▶ EXERCISE DESCRIPTION
Starting with the first line and ending with the one that holds "You are a computer-use agent. 644x350 pixels.", retype the entries exactly.

▶ EXTRACTED DATA
——
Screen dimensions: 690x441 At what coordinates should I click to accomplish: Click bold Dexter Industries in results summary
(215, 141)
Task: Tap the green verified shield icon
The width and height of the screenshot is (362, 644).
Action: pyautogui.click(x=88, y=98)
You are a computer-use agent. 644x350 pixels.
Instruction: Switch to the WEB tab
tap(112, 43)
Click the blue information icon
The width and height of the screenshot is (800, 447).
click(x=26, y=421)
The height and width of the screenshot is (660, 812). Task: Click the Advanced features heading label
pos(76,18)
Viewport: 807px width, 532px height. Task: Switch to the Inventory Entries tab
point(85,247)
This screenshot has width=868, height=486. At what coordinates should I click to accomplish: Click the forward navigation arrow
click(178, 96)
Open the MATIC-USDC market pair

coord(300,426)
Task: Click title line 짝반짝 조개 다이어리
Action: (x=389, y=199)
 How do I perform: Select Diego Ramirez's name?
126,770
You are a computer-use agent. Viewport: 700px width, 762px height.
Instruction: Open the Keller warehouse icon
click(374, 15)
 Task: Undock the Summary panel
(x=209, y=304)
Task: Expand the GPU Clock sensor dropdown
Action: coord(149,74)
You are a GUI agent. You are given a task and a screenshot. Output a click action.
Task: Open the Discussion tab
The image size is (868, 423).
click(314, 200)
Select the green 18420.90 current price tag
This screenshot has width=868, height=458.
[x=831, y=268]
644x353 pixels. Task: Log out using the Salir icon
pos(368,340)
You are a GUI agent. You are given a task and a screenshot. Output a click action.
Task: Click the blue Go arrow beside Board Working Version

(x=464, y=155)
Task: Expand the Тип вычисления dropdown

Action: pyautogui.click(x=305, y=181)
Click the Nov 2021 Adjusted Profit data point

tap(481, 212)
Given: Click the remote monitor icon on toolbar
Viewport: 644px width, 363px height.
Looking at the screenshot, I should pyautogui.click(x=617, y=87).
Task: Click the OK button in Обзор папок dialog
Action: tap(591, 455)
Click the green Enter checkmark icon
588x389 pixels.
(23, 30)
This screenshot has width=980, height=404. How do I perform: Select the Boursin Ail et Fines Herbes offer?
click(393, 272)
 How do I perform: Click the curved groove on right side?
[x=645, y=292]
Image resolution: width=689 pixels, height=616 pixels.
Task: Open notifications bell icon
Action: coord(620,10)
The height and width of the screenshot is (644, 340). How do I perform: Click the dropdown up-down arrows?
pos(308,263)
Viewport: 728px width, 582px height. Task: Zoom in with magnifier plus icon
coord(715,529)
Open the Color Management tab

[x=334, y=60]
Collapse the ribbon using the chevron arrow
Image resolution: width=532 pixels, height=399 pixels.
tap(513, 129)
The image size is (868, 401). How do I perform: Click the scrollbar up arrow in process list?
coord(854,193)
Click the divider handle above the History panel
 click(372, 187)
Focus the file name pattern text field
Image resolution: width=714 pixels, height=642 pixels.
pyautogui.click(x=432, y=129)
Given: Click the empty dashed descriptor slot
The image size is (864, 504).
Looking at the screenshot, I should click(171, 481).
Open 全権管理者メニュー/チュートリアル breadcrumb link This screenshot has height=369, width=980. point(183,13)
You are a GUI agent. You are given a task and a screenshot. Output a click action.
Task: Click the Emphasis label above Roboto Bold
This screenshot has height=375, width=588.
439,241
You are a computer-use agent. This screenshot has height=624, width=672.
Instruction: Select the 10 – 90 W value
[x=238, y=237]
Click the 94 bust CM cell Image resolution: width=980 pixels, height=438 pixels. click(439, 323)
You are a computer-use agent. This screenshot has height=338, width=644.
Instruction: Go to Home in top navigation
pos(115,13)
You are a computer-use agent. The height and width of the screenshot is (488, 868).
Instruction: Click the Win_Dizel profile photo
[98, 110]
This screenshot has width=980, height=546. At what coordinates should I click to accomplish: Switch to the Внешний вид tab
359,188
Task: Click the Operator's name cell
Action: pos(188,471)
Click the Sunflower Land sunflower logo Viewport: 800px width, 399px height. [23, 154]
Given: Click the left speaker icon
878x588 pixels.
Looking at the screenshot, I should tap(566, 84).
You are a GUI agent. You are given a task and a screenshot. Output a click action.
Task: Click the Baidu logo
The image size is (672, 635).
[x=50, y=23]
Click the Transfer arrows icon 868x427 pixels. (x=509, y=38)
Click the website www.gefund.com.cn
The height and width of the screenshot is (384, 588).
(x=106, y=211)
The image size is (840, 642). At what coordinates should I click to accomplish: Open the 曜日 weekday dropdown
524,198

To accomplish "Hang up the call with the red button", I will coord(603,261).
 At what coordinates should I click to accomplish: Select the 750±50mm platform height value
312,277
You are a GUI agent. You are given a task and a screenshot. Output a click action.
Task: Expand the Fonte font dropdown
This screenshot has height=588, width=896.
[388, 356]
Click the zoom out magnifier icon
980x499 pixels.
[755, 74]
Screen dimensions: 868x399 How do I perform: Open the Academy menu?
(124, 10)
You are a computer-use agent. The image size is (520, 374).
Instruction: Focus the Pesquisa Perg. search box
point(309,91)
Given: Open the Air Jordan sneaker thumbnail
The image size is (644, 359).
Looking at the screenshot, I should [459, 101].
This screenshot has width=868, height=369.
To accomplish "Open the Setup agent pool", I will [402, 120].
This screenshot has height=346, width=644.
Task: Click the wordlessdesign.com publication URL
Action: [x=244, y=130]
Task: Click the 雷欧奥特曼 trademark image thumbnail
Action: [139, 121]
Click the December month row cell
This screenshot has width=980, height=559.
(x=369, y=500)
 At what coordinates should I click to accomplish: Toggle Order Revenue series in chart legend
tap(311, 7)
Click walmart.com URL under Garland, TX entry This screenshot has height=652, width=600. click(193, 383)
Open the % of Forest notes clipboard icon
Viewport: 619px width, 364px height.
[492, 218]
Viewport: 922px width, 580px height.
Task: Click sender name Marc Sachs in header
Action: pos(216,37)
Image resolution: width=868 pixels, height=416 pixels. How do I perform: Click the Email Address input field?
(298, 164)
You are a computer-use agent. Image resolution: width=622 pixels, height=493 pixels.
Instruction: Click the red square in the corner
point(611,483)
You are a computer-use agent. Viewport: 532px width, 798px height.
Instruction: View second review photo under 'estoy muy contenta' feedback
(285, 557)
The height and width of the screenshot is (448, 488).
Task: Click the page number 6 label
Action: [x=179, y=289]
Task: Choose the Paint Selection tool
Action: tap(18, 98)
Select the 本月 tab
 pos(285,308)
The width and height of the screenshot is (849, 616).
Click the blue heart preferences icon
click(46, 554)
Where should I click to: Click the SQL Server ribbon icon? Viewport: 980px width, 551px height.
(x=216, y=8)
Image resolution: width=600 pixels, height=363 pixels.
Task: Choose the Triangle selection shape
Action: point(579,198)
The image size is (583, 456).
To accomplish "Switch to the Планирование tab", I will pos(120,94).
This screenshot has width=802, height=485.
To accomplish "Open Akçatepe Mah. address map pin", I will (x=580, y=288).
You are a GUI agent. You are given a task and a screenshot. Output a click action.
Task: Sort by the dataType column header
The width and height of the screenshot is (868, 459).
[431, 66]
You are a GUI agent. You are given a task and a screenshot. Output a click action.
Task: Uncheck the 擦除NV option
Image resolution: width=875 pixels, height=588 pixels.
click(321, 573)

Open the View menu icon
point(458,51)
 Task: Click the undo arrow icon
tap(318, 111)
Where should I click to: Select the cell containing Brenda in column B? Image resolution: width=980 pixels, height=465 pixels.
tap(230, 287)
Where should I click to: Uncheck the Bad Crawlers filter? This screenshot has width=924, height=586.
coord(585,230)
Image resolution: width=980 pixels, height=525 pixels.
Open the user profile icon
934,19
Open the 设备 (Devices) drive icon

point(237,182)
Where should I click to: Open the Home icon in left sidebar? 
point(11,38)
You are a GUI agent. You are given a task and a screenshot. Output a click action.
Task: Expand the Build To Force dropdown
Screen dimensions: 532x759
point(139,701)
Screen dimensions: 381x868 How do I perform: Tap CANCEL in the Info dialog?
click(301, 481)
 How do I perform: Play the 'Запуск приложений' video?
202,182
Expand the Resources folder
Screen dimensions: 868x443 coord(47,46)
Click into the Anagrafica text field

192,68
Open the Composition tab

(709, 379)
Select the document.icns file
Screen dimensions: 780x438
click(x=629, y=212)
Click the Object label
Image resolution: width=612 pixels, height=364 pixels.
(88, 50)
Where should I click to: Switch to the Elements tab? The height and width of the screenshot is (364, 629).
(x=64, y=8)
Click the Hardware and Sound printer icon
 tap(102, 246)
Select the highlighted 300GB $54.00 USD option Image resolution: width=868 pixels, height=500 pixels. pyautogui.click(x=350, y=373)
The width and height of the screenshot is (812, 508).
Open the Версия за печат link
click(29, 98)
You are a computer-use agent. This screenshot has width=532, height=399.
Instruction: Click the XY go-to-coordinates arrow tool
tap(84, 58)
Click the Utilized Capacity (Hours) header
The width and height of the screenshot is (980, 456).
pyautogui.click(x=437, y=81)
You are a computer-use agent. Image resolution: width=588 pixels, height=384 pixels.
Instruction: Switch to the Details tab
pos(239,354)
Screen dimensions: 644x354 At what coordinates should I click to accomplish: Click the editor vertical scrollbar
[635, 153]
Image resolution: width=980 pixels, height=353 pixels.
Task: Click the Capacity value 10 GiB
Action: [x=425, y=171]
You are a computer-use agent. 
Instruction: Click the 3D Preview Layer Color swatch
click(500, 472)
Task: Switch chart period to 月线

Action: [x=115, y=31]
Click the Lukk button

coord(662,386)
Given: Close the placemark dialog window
——
▶ ANSWER SECTION
Screen dimensions: 690x441 At what coordinates should I click to accomplish: Click bold Dexter Industries in results summary
(215, 141)
Task: Tap the green verified shield icon
The width and height of the screenshot is (362, 644).
Action: pyautogui.click(x=88, y=98)
You are a computer-use agent. 644x350 pixels.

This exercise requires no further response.